Besides the potential outcome framework, it is worth mentioning other frameworks to study R/E disparities in health, such as the theory of fundamental causes [47]. An interesting facet of this framework is the distinction between replaceable mechanisms, which are framed as not directly actionable, and flexible resources that need to be targetted to ultimately reduce R/E inequalities in health. Naimi [48] proposed to integrate the PO framework and fundamental cause theory to generate evidence on the potential interventions to mitigate racial/ethnic disparities in health. He noted that “[…] contrasts of the risk of a health outcome between racial/ethnic groups can validly be interpreted as quantitative expressions of long-standing race relations and are thus not without meaning.” He also argued that racial/ethnic disparity questions “are counterfactual in that they relate to the risk of a health outcome among different racial or social groups that would be observed if a third variable was modified.” Similar interpretations have been suggested by Krieger [49].
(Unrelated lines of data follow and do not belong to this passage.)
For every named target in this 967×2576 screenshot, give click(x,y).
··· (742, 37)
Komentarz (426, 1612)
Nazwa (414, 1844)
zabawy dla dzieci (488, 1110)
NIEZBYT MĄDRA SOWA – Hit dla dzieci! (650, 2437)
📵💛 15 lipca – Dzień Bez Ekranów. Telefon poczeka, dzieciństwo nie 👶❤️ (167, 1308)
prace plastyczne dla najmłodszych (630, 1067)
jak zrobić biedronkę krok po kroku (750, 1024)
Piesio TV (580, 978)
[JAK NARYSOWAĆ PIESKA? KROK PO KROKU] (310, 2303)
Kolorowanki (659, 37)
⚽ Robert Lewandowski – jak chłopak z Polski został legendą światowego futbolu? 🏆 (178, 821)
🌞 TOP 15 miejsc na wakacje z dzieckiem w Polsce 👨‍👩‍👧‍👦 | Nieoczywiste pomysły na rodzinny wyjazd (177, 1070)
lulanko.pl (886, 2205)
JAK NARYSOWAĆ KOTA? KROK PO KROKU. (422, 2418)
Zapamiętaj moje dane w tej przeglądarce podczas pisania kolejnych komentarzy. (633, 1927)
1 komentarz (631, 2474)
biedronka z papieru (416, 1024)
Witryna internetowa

This ongoing vigorous discussion shows that R/E variables can be approached in different ways when assessing health disparities. One must therefore pay particular attention to the interpretation of this variable, be transparent about the intended interpretation and check that assumptions required for causal inference are sufficiently satisfied and appropriate identification strategies are mobilized. Whatever causal framework is used to highlight potential social disparities in health, the use of race/ethnic variables requires particular caution in terms of its formal interpretation when included in statistical models. This contrasts with the more cavalier practice often encountered in the epidemiologic and biomedical literature.

How race/ethnicity variables are used in environmental epidemiology

Although discussions about the interpretation of R/E may be relatively common in the social epidemiology literature, they are largely absent in environmental epidemiology. Here, we provide examples of environmental health studies that included R/E indicators in order to describe the different ways it has been used in these studies. Using Google Scholar, we selected a convenience sample of 15 illustrative studies related to air pollution and health in North America from 2014 to 2019, as this is an active area of research where health disparities related to air pollution are a great concern. Details about keywords are provided in Table 1. We focus on how R/E variables are considered in the US context but it is worth mentioning that potential mechanisms linking R/E and outcomes vary among countries. Furthermore, some of the issues we highlight in this paper can be applicable to other SES variables including education and income. It is important to acknowledge that, as R/E is largely fixed at birth, all hypothetical interventions are on intermediates, and it is possible to improve education or income with policy interventions [65].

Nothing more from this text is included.